A Hostage and the Meaning of Life
A Hostage and the Meaning of Life is a good album. A great debut, in fact, from a band that deserves the attention that they’re getting.
On the other hand, it’s an album that’s also pretty easy to dislike: at first listen (especially album opener “A Hostage”), it sounds like another unceremonious At The Drive-In copycat, with the vocalist trying to be both Cedric Bixler and Coheed and Cambria’s Claudio Sanchez at once. The fact that the album was produced by Alex Newport, the man who helmed the recording sessions for ATDI’s Vaya EP and In/Casino/Out, probably doesn’t help play down those already damning similarities. The lyrics, also vaguely Bixler-esque, are intelligent but aloof, pretentious and peppered with fragments en Francais. And we Americans, we despise the French, n’est-ce pas? So therefore, we should align ourselves against these folks. Right?
Fortunately, like most Really Good Stuff, the more you listen to Brazil the more you end up liking it. Although the Bixler/Sanchez similarities pretty much hold throughout, frontman Jonathon Newby does it so well and with such near-perfect delivery that it’s difficult to fault him for it. His inflections provide just the right accents to all of the songs, providing a sense of urgency, or of melancholy, or of desperation where necessary. The music itself, after a few listens, actually seems to bear more of a resemblance to (more recent) Codeseven than it does to ATDI, with a dreamy emo-rock feel and significantly less emphasis on the aggro parts. However, some songs, like “Zentropa” in particular, contain the same manic approach and unstoppable energy for which the other band is known so well. And although they’re great songs that stand on their own, it’s difficult to ignore the similarities if you’re looking for them.

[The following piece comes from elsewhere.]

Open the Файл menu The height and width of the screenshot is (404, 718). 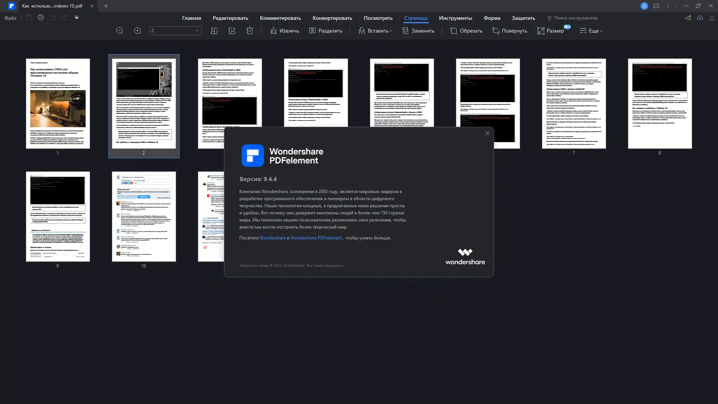point(10,18)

Brazil’s most distinguishing feature, aside from Newby’s voice, is probably their use of piano/keyboard as a prominent instrument in the mix. Unlike most of their peers, the use of keys is calculated and thoroughly integrated into their musical approach rather than being a half-baked afterthought. And it shows. The songwriting and overall execution here is fantastic for such a young band, and the whole package comes together and feels seamless at the moments when the band is at their best, such as on the complex, sprawling “Metropolis” and the simpler but undeniably powerful hooks of “The Novemberist.”
Although some would argue that it’s unoriginal and wears its [relatively recent] influences on its sleeves, A Hostage and the Meaning of Life is a solid, consistent and powerful beginning from a band that should grow into something even more interesting as they mature. Forgive them for the ATDI indulgences, put aside your pre-conceived notions, and you’ll find an effort that is thoroughly enjoyable on its own. And besides, is sounding just a little bit like such a great band such a bad thing?